'''
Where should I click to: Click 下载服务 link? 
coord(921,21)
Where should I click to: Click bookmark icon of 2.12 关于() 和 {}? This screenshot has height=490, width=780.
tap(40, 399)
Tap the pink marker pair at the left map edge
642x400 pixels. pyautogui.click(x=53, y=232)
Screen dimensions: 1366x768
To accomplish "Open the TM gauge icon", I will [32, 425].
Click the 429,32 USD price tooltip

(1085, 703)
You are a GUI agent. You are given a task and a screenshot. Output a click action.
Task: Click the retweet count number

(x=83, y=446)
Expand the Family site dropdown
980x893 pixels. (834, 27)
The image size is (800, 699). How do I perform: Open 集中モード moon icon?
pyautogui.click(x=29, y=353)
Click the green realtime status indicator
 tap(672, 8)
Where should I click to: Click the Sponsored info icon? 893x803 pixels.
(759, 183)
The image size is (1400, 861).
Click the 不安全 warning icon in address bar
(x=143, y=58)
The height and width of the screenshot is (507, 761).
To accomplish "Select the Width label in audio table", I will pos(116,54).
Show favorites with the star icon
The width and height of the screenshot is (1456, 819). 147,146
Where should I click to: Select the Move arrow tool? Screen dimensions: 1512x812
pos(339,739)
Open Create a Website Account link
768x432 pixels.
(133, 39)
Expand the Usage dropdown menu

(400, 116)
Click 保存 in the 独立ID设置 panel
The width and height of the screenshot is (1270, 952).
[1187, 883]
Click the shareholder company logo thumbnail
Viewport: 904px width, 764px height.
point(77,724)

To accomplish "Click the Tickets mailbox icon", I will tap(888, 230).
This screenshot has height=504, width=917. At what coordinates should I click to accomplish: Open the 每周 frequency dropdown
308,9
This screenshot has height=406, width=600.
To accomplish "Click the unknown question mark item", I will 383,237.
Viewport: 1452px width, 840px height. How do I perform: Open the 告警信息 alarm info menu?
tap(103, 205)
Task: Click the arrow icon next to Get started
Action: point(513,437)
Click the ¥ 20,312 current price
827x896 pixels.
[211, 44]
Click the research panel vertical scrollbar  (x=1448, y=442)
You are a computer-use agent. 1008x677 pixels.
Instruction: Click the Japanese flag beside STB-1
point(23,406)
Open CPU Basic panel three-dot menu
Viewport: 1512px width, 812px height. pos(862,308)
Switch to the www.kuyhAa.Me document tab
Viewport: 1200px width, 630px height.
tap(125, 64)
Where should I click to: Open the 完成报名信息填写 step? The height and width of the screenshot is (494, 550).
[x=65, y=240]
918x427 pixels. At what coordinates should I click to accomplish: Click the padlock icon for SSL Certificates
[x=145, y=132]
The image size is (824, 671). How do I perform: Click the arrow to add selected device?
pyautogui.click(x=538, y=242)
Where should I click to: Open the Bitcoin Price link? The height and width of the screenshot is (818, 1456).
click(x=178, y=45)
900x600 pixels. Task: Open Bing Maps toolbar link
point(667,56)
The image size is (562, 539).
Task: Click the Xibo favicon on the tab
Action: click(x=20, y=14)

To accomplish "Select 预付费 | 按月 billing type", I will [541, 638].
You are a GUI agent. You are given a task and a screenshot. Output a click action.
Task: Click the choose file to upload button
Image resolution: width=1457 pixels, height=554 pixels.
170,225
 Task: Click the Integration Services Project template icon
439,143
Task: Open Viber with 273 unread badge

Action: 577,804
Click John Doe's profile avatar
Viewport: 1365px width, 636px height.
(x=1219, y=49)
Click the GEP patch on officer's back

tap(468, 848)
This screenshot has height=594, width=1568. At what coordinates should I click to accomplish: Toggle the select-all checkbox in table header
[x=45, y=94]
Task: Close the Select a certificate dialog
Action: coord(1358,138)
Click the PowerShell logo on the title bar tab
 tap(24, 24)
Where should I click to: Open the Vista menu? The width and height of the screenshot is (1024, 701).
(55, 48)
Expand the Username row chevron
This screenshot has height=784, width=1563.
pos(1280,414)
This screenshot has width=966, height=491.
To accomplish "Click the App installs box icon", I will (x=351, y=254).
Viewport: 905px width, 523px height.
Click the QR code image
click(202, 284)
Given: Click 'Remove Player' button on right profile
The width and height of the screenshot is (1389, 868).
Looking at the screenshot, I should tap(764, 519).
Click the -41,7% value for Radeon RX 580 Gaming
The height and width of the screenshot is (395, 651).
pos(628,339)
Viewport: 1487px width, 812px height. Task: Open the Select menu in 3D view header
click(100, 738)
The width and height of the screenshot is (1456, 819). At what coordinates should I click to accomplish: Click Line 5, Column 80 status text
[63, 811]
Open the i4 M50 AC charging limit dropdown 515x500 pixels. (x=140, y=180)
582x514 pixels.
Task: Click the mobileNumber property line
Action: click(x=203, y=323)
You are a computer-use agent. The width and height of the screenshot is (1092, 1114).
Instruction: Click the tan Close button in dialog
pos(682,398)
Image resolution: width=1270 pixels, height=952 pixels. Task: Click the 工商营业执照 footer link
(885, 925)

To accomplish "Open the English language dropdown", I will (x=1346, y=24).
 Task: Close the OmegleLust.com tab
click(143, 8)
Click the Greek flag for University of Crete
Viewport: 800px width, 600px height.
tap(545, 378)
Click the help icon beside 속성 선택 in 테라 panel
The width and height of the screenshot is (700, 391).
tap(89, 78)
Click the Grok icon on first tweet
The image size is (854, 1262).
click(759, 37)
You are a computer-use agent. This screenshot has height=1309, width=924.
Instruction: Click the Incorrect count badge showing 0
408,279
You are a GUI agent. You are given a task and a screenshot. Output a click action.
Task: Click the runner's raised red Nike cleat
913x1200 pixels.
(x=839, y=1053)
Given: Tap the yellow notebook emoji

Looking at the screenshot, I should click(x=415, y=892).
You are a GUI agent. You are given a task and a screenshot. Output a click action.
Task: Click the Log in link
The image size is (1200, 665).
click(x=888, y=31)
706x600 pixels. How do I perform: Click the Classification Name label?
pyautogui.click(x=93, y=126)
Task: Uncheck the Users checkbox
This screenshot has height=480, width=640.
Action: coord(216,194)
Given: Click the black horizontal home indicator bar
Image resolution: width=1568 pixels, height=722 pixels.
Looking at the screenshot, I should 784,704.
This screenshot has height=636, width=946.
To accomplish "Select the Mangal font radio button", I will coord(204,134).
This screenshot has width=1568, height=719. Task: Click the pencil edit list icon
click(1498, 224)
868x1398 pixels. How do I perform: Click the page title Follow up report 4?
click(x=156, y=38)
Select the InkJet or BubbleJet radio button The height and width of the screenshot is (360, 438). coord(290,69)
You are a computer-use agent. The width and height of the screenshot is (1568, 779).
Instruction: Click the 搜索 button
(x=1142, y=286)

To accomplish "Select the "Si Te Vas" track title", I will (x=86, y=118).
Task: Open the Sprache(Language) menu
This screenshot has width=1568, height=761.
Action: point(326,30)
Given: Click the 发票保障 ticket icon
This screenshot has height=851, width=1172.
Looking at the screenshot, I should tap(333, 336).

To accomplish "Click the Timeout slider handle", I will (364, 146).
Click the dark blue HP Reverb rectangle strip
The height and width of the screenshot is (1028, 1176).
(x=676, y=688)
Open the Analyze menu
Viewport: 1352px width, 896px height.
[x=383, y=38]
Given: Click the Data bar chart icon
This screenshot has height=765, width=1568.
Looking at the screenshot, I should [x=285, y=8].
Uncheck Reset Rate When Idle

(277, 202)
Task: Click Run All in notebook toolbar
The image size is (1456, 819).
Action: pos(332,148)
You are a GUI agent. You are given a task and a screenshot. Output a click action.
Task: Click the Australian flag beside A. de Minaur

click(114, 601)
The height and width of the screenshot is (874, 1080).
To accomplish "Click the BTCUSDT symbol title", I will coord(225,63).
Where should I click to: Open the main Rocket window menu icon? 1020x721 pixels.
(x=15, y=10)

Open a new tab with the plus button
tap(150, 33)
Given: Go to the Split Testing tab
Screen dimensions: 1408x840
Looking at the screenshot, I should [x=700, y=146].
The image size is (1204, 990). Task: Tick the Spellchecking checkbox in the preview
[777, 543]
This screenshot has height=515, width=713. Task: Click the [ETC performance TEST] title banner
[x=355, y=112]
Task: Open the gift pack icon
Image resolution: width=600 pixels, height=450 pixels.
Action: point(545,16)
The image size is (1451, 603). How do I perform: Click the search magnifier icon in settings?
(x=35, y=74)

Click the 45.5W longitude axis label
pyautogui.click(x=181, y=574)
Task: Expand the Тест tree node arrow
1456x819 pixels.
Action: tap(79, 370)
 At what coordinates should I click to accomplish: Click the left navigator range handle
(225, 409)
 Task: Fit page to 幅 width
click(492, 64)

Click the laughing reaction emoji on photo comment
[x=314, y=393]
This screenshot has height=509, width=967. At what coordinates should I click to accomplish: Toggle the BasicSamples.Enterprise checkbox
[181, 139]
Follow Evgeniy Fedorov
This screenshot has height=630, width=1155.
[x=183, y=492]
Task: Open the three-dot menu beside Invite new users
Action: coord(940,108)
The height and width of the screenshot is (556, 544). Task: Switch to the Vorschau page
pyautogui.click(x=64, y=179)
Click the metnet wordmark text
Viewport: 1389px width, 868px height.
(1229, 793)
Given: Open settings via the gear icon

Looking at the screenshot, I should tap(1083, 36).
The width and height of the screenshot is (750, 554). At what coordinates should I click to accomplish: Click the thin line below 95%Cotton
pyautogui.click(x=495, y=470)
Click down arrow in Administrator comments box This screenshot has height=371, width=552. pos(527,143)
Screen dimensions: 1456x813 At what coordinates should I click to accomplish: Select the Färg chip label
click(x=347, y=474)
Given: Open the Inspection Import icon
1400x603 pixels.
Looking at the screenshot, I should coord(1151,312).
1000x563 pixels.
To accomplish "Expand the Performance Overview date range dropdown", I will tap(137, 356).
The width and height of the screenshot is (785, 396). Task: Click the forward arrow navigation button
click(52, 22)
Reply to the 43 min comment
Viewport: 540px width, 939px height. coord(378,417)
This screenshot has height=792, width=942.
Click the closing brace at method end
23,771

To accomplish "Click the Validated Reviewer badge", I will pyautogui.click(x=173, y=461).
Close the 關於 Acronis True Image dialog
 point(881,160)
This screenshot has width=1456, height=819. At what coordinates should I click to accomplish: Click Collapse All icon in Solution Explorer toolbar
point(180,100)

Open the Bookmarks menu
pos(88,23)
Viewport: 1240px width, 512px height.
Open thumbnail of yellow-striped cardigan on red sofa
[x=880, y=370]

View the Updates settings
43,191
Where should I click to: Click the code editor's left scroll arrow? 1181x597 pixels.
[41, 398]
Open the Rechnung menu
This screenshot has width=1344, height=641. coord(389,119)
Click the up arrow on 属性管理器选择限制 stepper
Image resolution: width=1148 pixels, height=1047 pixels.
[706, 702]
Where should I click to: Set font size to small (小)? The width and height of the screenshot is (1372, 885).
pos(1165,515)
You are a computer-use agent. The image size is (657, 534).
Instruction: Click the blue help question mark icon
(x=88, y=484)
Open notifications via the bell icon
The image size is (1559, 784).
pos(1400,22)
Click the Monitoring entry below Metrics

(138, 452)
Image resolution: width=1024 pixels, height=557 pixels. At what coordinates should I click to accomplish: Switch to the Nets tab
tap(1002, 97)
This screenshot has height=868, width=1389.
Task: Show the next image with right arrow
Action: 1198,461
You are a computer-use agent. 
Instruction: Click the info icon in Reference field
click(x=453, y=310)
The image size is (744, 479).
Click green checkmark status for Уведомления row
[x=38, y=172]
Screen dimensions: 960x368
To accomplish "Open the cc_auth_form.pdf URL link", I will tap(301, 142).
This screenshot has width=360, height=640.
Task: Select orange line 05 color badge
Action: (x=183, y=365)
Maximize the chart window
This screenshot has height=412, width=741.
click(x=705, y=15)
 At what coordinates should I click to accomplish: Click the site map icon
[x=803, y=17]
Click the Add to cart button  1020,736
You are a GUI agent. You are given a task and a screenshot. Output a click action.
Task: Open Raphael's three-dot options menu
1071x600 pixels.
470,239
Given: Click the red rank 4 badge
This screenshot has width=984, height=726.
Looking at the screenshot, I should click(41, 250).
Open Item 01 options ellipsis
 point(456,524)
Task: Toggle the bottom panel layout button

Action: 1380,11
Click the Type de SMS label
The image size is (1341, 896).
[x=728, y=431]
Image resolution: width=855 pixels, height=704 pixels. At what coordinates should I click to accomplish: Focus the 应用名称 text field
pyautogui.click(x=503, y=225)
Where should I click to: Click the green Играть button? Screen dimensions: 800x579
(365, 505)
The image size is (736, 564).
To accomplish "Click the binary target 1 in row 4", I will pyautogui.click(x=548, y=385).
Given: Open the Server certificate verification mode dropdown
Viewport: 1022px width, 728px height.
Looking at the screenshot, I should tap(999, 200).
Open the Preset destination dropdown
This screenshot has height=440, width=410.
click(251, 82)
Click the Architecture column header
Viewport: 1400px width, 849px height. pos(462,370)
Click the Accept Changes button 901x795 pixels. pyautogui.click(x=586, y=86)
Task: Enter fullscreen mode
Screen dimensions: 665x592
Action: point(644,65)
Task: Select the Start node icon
'''
Can you locate every line in the material above that contains the word "profile" and copy each of those lines out in full?

Click John Doe's profile avatar
Given: Click 'Remove Player' button on right profile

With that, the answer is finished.